Healthcare providers in the community setting can continue to support the breastfeeding dyad through promoting healthy maternal and newborn/infant/child nutrition. The first 1000 days of life are critical to the neurologic development of a child.13 Breast milk is known to provide beneficial microbial communities that promote the GI microbiome of the newborn, infant, and child and contributes to neurobehavioral development.13 Also, the introduction of solid foods to the infant before 4 months of age may increase the risk of obesity.13 Protecting the newborn GI microbiome through breastfeeding duration and exclusivity may be a protective factor against adverse neurobehavioral outcomes and obesity.13 Therefore, healthcare providers in pediatric and primary care settings can provide education to families about extending breastfeeding and delaying solid foods until after 4 months of age.

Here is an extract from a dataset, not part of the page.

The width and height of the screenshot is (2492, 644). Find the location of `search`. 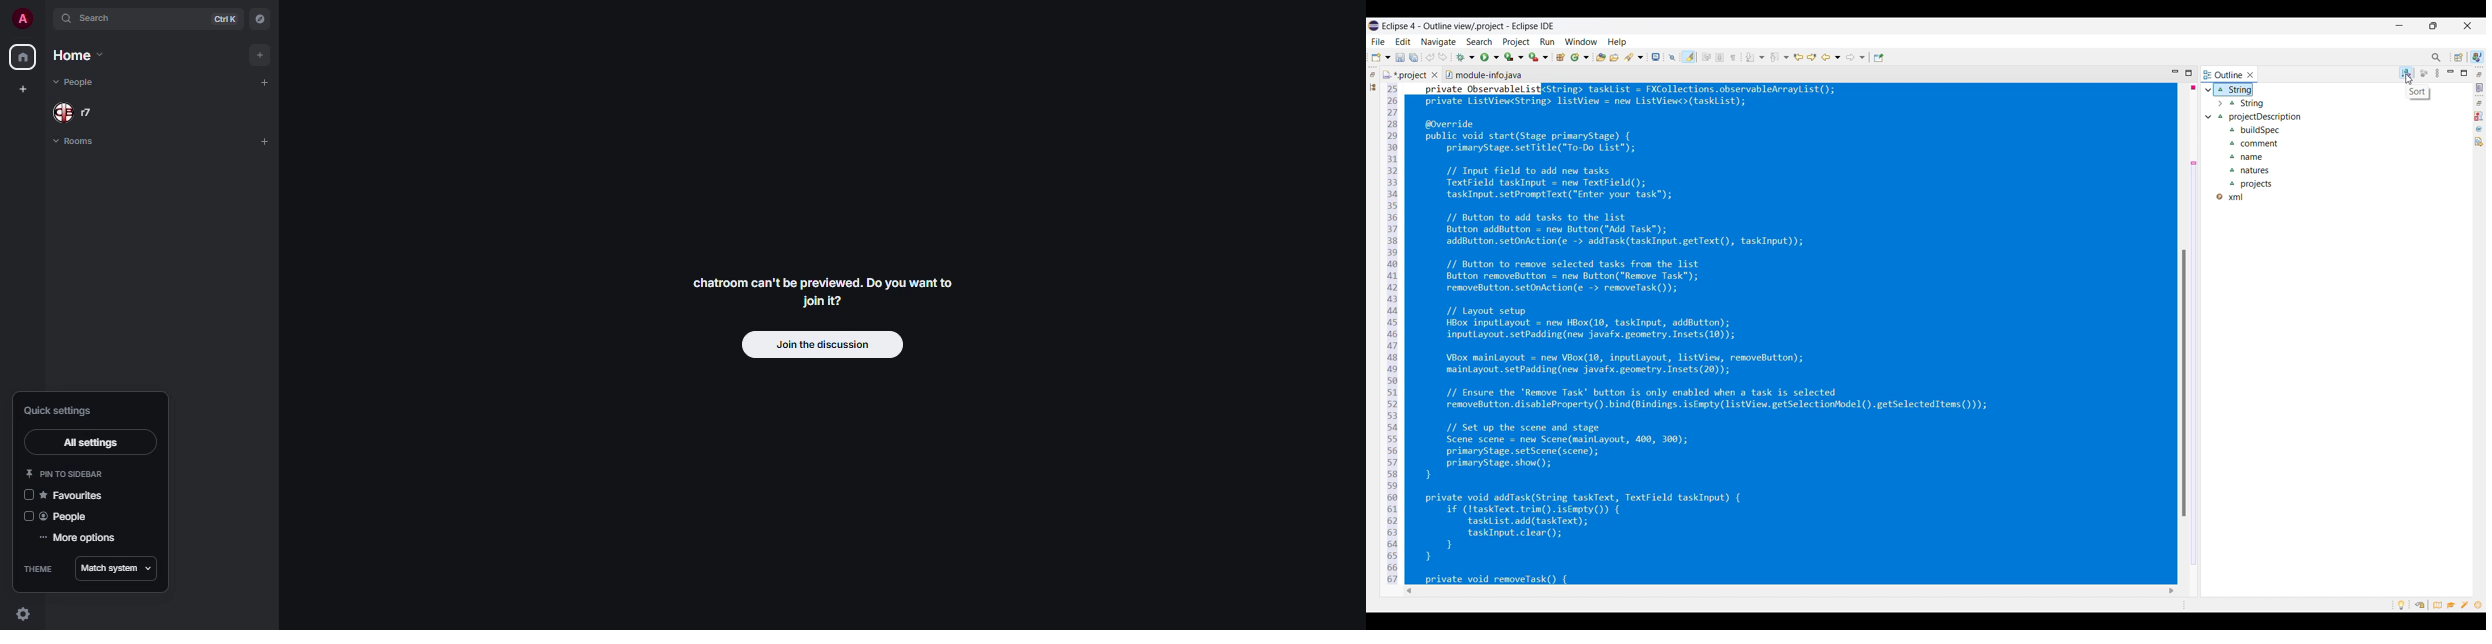

search is located at coordinates (96, 19).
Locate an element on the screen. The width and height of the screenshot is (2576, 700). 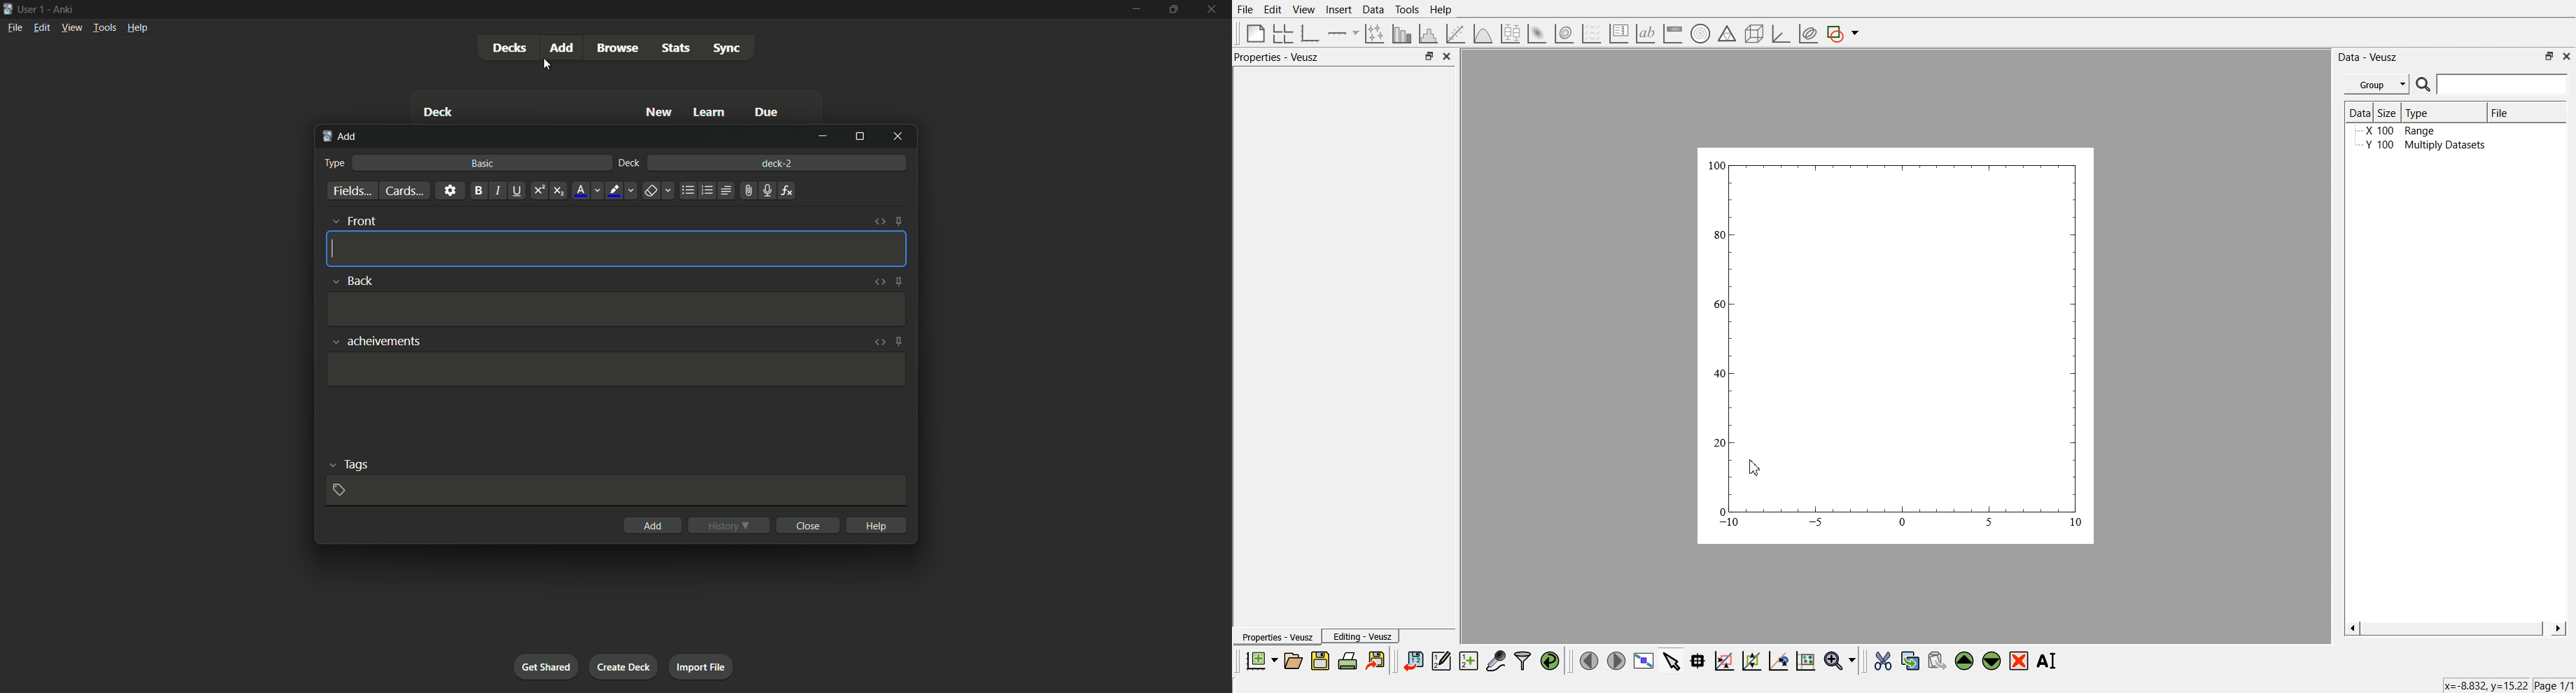
history is located at coordinates (727, 526).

Effective practice strategies to support breastfeeding and the newborn GI microbiome are facilitated by improved healthcare provider education and sound quality improvement and research findings. Formal academic settings for all healthcare providers can revise curriculum to include content identifying breastfeeding as a key method of establishing, promoting, and protecting the newborn GI microbiome. Leaders in the healthcare setting can provide continuing education about practical methods of promoting newborn GI microbiome homeostasis through effective breastfeeding. Healthcare providers can develop quality improvement projects to assess the implementation of policies relating to breastfeeding initiation, exclusivity, skin-to-skin care, rooming-in, and avoiding pacifiers regarding their effect on the newborn GI microbiome.21 Healthcare leaders can facilitate the development of research studies to inform the connection between breastfeeding and the development of the newborn GI microbiome. For example, a cohort study to compare the newborn GI microbiome of breastfed infants with formula-fed infants throughout the first year of life would provide valuable information about the development of the newborn microbiome. Additional studies might also include longer-term GI microbiome effects and their related health outcomes.
The provision of breastfeeding support and resources will assist in removing barriers, decreasing complications, and increasing the longevity of the breastfeeding relationship. In turn, these interventions promote the newborn GI microbiome. Promoting homeostasis and protection of the newborn GI microbiome may be one of the least described benefits of breastfeeding that contributes to the long-term health of the newborn.